++++ ФРАГМЕНТ ТЕКСТА ++++

Яков Кротов: Вы солидаризуетесь с Максимом Горьким, который писал, что не всякий, кто бит нагайкой, революционер.
Александр Подрабинек: А что тут такого Горький сказал удивительного?! Это все довольно банально.
Яков Кротов: Возможно слияние двух направлений в борьбе за политическую свободу? В каком направлении Вы бы предложили людям, которые морщатся на красные знамена, в каком направлении давить и что делать, чтобы не оказаться на обочине?
Сергей Ковалев: Ничего тут нового я не скажу.
Яков Кротов: А вы напомните.
Сергей Ковалев: Я думаю, что есть опыт конца 80-х – начала 90-х годов.
Яков Кротов: Опыт культа личности Ельцина?
Сергей Ковалев: Нет. Это опыт замечательных "бархатных", бескровных революций в Европе. Между прочим, в Европе проданы и преданы в Ялте европейцами.
Яков Кротов: А теперь в Сочи продадут.
Сергей Ковалев: Это те десятки миллионов европейцев, которых их собратья, сограждане продали для того, чтобы уберечься от советских танковых армад. Это вечный упрек реаль политик. Она так устроена. Я вовсе не ругаю Макиавелли. Он честный человек, он правильную книжку написал, как оно было. Он всю правду написал.
Яков Кротов: Сергей Адамович, это Радио Свобода, а не Радио Цинизм и не Радио Манипуляции. А Макиавелли ассоциируется в России с цинизмом и с манипуляцией.

++++ ЗАПИСИ ++++

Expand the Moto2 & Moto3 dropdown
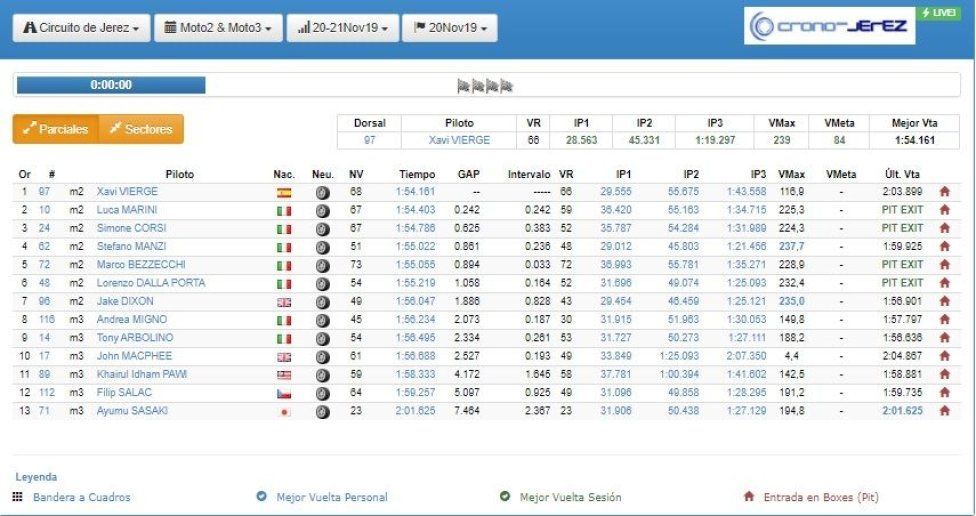 [x=218, y=28]
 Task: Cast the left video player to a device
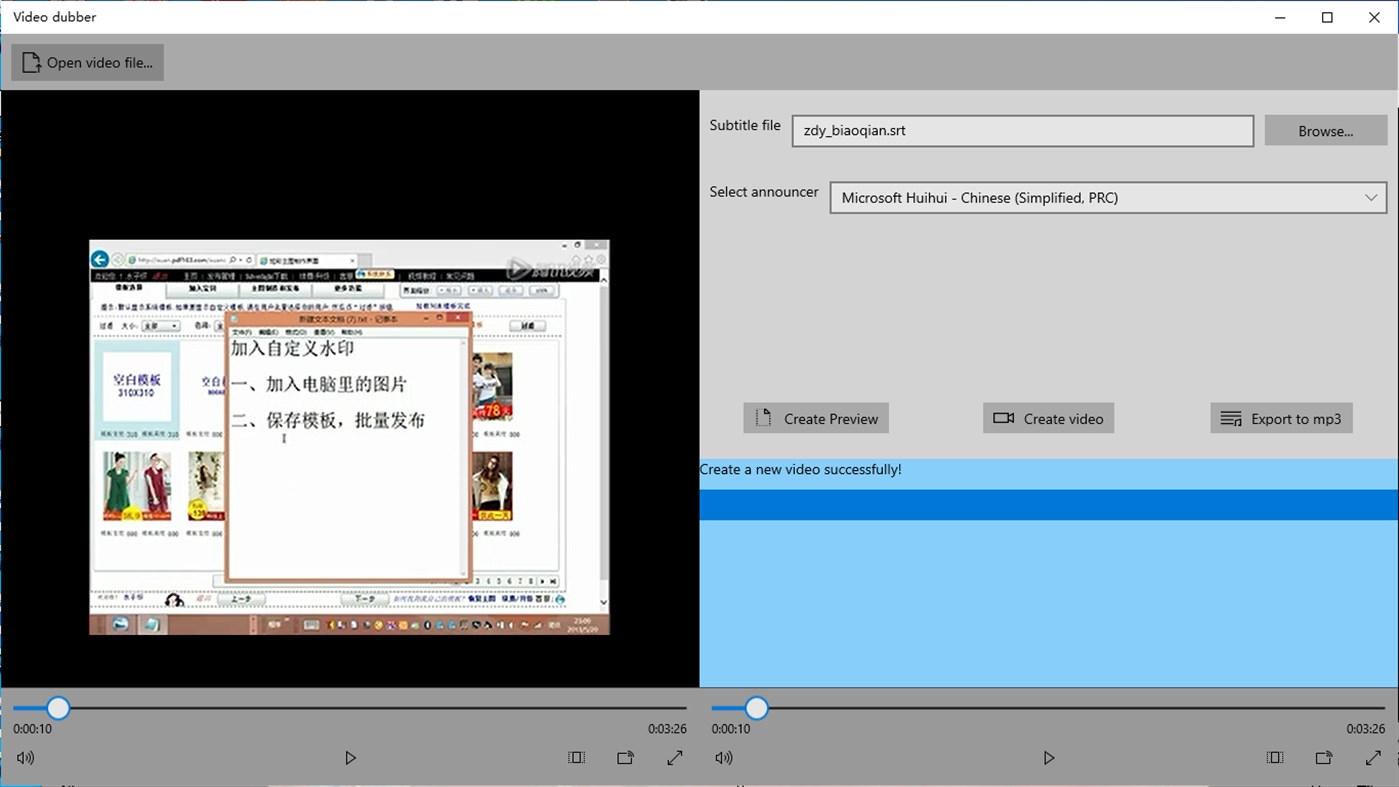pyautogui.click(x=625, y=757)
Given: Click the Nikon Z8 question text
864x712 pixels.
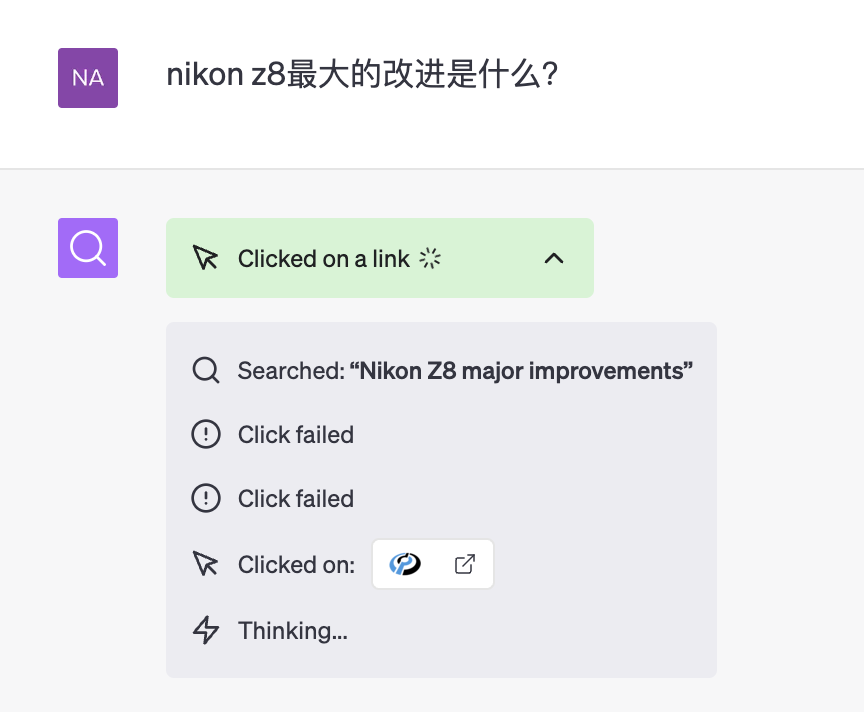Looking at the screenshot, I should point(361,76).
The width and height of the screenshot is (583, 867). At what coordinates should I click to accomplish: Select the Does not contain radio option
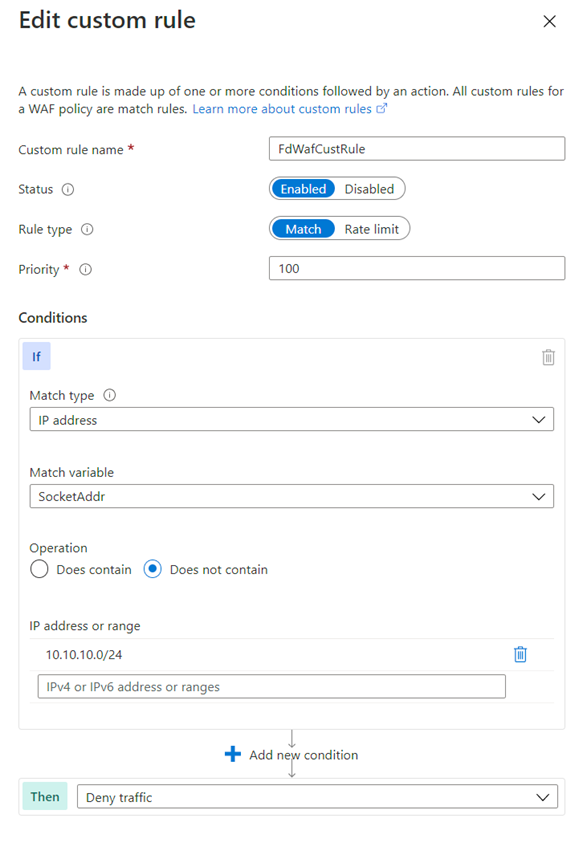(153, 569)
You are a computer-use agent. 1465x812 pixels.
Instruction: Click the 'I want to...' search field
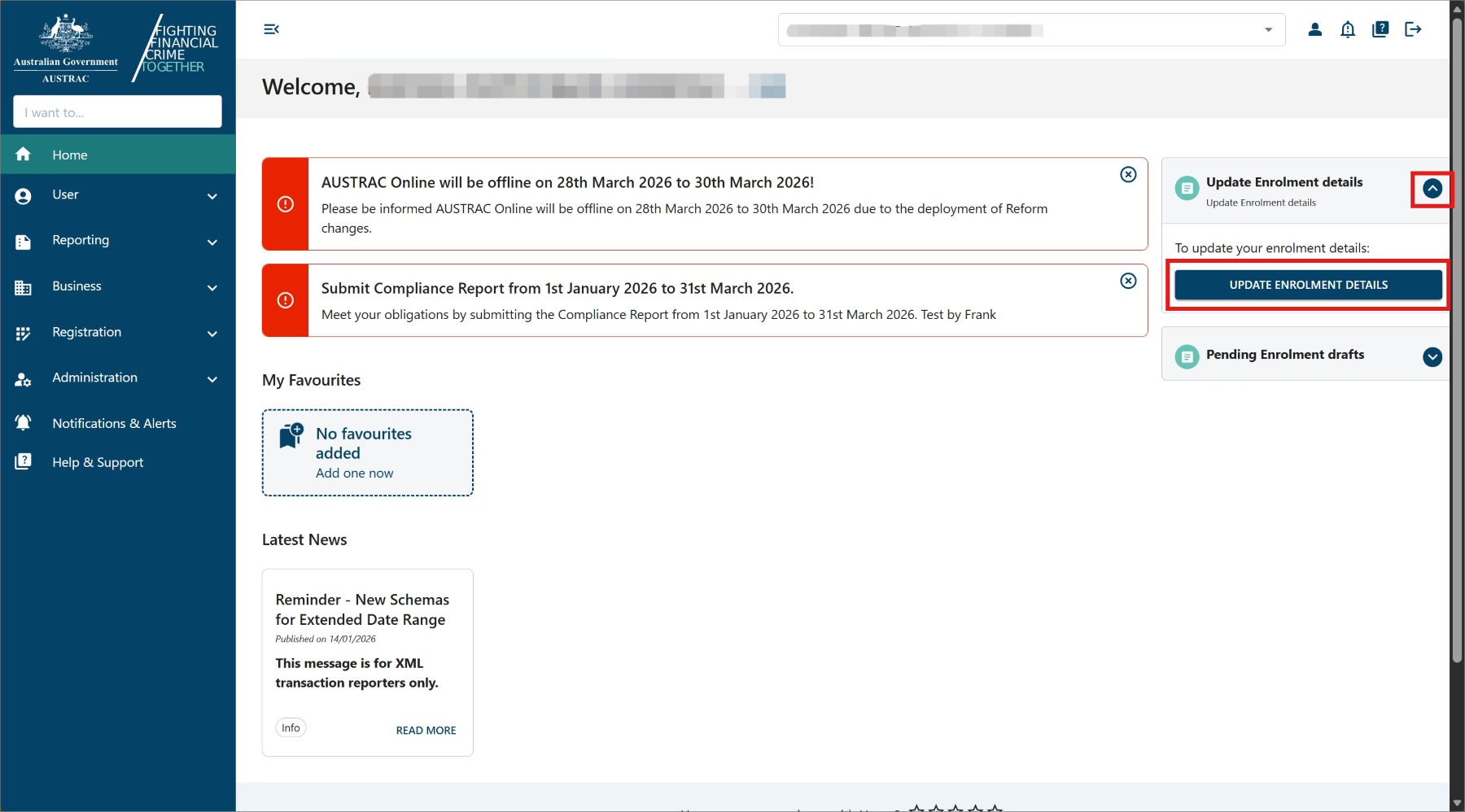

++++

### ЗАДАЧИ ДЛЯ РЕШЕНИЯ
A – Выпишите фрагмент текста целиком, без изменений в словах и знаках препинания.
B – Приведите ещё раз все записи дословно, опустив изображения.
Фрагмент текста и записи являются отдельными материалами и между собой не связаны.

### ОТВЕТЫ
A –
Яков Кротов: Вы солидаризуетесь с Максимом Горьким, который писал, что не всякий, кто бит нагайкой, революционер.
Александр Подрабинек: А что тут такого Горький сказал удивительного?! Это все довольно банально.
Яков Кротов: Возможно слияние двух направлений в борьбе за политическую свободу? В каком направлении Вы бы предложили людям, которые морщатся на красные знамена, в каком направлении давить и что делать, чтобы не оказаться на обочине?
Сергей Ковалев: Ничего тут нового я не скажу.
Яков Кротов: А вы напомните.
Сергей Ковалев: Я думаю, что есть опыт конца 80-х – начала 90-х годов.
Яков Кротов: Опыт культа личности Ельцина?
Сергей Ковалев: Нет. Это опыт замечательных "бархатных", бескровных революций в Европе. Между прочим, в Европе проданы и преданы в Ялте европейцами.
Яков Кротов: А теперь в Сочи продадут.
Сергей Ковалев: Это те десятки миллионов европейцев, которых их собратья, сограждане продали для того, чтобы уберечься от советских танковых армад. Это вечный упрек реаль политик. Она так устроена. Я вовсе не ругаю Макиавелли. Он честный человек, он правильную книжку написал, как оно было. Он всю правду написал.
Яков Кротов: Сергей Адамович, это Радио Свобода, а не Радио Цинизм и не Радио Манипуляции. А Макиавелли ассоциируется в России с цинизмом и с манипуляцией.

B –
Expand the Moto2 & Moto3 dropdown
 [x=218, y=28]
 Task: Cast the left video player to a device
pyautogui.click(x=625, y=757)
Given: Click the Nikon Z8 question text
864x712 pixels.
Looking at the screenshot, I should point(361,76).
The width and height of the screenshot is (583, 867). At what coordinates should I click to accomplish: Select the Does not contain radio option
(153, 569)
You are a computer-use agent. 1465x812 pixels.
Instruction: Click the 'I want to...' search field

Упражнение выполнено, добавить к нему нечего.